Tough times in the Big Easy


Bob Moyer reviews a thought-provoking, haunting novel about justice – and lack of it – in New Orleans.

Reviewed by Robert P. Moyer

SERAPHIM. By Joshua Perry. Melville Press. 272 pages. $18.99

In post-Katrina New Orleans, a woman, a local legend, is shot and killed on the street. Sixteen-year-old Robert is arrested and confesses. Except it’s not feasible, and his lawyer doesn’t believe him. And that’s the beginning of this atmospheric, moving condemnation of the corrupt judicial system of New Orleans.

Ben Alder and his partner Boris are carpetbagging lawyers descending upon New Orleans to “help” after Katrina. They join the public defenders’ office, where they “…thought they could do better, new organs transplanted into the sick body with no mind paid to the toxicity and rejection.” Encountering a corrupt system, fickle judges and an overflowing docket, they must choose their battles carefully. Robert is one of those battles.

Ben and Boris employ legal and illegal, ethical and unethical means to extract Robert from the system. They succeed only in enmeshing him further. Ben, a dropout rabbinical student, draws parallels throughout the story with his religious training, “…that far from justice the law is instead merely ritual. He knew that he was a celebrant in a religion without faith.” He likens the confusion of his clients listening to the language of justice with Jewish congregants and their relationship with Talmudic interpretations. As he labors to solve the mystery of whether Robert committed the murder (with no help from Robert), the tragedy takes on even more Biblical proportions, Ben equating his role as Isaiah with the fallen angels, the seraphim. The tragic arc of the story delivers Robert further into the system, and moves Ben from hopeful hero to perpetrator.

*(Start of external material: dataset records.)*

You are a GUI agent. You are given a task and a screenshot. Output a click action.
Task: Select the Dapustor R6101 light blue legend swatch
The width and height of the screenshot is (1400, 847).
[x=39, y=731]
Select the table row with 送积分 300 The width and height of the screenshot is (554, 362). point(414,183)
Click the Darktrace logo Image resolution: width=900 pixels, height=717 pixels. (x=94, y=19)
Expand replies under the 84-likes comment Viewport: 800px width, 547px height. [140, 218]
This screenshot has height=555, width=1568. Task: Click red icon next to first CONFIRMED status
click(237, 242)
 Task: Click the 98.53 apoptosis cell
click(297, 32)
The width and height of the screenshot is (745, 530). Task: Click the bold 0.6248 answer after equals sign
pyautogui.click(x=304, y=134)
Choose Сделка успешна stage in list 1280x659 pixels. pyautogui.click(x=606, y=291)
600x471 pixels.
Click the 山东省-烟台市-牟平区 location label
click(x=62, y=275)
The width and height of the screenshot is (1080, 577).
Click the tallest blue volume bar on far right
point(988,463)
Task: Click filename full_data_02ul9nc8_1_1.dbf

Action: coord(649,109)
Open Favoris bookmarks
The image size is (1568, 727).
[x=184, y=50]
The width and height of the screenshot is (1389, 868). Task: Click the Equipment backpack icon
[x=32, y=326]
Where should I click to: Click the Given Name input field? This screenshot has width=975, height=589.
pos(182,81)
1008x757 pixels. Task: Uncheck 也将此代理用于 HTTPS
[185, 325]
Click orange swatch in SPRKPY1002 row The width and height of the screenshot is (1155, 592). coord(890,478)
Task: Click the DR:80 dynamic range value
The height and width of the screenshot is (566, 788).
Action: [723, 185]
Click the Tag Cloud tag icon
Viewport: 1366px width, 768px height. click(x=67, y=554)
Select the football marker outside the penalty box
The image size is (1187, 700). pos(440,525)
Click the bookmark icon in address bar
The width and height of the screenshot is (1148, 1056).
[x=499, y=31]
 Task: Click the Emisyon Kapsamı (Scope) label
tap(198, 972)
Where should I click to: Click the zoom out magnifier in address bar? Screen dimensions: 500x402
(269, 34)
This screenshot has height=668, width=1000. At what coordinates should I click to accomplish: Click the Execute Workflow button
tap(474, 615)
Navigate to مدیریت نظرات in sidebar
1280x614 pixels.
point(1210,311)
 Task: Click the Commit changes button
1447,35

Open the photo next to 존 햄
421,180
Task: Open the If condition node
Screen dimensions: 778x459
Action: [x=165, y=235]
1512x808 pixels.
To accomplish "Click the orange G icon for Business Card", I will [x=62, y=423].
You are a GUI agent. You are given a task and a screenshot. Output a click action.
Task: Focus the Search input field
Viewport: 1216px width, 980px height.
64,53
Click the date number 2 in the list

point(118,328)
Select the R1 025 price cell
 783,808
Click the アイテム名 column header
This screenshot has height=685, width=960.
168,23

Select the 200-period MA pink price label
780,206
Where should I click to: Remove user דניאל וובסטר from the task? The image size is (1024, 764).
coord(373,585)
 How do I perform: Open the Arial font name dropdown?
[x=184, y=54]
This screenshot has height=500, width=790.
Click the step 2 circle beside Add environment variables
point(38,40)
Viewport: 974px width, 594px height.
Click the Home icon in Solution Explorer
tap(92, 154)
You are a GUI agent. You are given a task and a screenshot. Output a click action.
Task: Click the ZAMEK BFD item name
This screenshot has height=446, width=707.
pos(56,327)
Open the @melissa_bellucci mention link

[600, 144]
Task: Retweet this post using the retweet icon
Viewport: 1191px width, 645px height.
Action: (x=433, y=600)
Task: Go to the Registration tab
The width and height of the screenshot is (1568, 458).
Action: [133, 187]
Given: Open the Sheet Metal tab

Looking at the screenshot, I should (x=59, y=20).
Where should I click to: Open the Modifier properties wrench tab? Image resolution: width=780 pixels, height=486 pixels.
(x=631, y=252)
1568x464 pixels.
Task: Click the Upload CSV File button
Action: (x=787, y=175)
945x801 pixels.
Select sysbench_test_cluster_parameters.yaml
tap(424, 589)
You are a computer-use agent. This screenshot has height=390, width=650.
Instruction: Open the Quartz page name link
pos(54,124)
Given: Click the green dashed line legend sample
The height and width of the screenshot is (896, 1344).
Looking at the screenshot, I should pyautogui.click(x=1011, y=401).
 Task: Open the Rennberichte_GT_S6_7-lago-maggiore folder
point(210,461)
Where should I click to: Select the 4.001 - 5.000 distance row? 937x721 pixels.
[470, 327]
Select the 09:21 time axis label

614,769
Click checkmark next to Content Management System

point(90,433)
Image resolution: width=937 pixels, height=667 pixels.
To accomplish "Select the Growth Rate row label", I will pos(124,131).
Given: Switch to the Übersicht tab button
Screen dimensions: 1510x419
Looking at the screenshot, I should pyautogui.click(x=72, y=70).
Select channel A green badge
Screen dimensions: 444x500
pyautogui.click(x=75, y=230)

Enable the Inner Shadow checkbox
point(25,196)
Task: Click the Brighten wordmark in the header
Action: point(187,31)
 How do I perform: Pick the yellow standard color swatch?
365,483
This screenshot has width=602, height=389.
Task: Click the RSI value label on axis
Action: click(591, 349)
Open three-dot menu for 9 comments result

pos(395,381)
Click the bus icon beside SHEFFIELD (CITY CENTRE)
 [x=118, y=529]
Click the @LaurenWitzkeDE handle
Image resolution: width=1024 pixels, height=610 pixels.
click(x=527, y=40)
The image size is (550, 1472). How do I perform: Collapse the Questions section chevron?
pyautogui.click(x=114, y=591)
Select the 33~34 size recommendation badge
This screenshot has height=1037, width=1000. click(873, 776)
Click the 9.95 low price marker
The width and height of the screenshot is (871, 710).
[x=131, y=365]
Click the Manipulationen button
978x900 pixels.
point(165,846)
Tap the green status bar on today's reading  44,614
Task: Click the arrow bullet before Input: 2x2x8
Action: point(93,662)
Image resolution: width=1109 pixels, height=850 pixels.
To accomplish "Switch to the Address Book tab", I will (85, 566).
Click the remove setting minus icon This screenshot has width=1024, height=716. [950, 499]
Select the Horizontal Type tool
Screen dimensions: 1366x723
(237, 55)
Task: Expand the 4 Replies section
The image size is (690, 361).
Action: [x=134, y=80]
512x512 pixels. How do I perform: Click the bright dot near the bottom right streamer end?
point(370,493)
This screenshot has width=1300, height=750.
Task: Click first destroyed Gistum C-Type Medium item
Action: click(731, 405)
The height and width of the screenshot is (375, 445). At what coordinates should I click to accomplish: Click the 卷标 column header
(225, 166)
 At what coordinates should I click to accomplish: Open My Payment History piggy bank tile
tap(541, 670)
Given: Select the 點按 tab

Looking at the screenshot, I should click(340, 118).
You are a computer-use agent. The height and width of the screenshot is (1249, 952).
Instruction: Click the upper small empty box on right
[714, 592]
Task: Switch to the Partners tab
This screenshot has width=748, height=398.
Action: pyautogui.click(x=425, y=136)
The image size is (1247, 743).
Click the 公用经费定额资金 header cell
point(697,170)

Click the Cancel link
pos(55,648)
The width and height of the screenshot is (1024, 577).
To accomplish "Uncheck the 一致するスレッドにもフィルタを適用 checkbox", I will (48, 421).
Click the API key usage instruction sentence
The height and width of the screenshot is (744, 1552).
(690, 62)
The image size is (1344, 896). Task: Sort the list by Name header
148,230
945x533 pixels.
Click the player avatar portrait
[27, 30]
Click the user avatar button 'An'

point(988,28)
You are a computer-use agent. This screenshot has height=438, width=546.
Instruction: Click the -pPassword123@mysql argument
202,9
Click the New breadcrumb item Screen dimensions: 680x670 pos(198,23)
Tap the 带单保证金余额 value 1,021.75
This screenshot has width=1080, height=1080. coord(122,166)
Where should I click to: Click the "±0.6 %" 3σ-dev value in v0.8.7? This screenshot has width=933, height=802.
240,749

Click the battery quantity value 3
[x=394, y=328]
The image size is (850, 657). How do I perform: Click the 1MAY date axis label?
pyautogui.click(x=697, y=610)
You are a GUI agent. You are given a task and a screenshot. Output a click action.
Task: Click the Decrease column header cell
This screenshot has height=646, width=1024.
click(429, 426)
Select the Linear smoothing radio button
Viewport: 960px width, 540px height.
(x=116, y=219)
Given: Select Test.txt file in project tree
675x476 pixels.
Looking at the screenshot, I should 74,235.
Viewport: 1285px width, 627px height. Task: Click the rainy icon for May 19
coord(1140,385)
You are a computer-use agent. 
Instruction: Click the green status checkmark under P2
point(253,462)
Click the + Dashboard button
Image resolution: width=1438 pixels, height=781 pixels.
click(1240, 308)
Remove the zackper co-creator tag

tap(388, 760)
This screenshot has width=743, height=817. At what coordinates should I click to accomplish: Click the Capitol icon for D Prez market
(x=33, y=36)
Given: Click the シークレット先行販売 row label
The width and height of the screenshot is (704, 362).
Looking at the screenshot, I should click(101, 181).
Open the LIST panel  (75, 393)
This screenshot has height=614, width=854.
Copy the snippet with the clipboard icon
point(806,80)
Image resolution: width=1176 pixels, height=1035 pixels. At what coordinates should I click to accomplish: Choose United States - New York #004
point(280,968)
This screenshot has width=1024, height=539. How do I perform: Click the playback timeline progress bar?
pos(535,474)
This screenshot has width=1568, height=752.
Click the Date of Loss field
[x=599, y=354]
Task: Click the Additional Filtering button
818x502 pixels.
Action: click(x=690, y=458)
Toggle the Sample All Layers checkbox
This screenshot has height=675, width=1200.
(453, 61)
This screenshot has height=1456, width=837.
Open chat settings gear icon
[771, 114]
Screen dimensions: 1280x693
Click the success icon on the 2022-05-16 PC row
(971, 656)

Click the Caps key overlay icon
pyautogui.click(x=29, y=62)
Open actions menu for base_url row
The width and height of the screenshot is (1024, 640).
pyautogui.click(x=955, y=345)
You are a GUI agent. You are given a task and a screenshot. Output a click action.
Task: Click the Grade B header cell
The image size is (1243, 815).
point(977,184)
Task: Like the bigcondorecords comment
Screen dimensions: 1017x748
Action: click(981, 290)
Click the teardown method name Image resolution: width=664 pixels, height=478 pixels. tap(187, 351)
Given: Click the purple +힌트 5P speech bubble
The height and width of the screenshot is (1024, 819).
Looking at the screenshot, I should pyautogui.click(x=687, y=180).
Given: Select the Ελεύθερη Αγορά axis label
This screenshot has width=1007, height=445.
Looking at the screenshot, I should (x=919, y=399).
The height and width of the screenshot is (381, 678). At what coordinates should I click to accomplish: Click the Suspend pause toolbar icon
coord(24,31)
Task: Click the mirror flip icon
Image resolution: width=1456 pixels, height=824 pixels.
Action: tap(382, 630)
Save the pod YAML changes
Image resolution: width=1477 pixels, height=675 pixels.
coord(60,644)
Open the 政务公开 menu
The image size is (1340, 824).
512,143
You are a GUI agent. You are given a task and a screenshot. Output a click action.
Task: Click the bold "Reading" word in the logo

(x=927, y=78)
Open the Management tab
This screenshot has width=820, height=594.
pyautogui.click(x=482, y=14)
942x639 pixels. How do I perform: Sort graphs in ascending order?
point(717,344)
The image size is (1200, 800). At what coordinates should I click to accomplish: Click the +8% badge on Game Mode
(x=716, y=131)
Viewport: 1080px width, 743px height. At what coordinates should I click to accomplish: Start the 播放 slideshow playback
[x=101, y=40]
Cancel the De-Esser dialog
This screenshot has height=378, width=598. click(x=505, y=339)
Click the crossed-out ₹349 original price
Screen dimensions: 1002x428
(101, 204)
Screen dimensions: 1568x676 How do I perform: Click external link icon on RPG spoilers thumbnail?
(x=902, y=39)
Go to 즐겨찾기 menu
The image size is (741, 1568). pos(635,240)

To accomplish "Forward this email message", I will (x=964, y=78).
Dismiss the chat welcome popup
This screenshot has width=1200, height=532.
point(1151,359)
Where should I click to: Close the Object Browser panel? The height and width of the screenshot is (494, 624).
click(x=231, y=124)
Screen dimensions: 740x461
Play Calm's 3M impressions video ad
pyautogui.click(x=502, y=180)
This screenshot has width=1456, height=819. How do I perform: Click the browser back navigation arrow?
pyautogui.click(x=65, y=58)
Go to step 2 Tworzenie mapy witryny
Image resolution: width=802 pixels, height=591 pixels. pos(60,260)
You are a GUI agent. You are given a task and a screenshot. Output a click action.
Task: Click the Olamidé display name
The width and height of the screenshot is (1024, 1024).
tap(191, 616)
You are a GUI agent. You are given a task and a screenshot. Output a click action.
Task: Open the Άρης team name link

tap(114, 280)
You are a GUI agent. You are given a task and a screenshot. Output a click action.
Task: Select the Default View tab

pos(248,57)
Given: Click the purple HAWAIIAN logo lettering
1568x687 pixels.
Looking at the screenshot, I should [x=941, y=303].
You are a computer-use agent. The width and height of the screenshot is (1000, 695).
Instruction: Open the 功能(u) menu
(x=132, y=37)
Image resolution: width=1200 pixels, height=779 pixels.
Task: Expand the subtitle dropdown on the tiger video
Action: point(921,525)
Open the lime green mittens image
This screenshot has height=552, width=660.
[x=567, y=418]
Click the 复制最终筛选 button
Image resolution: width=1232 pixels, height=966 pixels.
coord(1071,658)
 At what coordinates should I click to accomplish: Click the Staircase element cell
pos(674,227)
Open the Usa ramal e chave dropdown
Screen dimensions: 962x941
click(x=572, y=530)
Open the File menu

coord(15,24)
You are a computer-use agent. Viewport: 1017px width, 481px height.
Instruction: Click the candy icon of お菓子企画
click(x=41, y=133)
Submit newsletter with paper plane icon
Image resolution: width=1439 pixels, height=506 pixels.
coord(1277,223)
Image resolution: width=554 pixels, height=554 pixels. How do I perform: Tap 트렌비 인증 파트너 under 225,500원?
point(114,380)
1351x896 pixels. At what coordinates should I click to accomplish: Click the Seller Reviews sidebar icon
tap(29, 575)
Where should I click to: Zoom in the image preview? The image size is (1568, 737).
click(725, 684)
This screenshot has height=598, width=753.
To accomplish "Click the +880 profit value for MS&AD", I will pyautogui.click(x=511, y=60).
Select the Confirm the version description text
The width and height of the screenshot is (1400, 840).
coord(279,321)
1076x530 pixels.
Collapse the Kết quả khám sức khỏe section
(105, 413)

The author carries us deep into devastated neighborhoods, abandoned buildings, abandoned lives illustrating that New Orleans, a “…shallow city, has deep subbasements of cruelty and fear. It grows squarely over its foundations.”   New Orleans, “…a city that suddenly stopped getting bigger but never stopped pulling apart,” defeats Ben, who packs his carpetbag and drives off at the end of the book. A haunting read, Seraphim will leave images in the reader’s mind long after the book is finished, and long before any of the inherent injustices are remedied.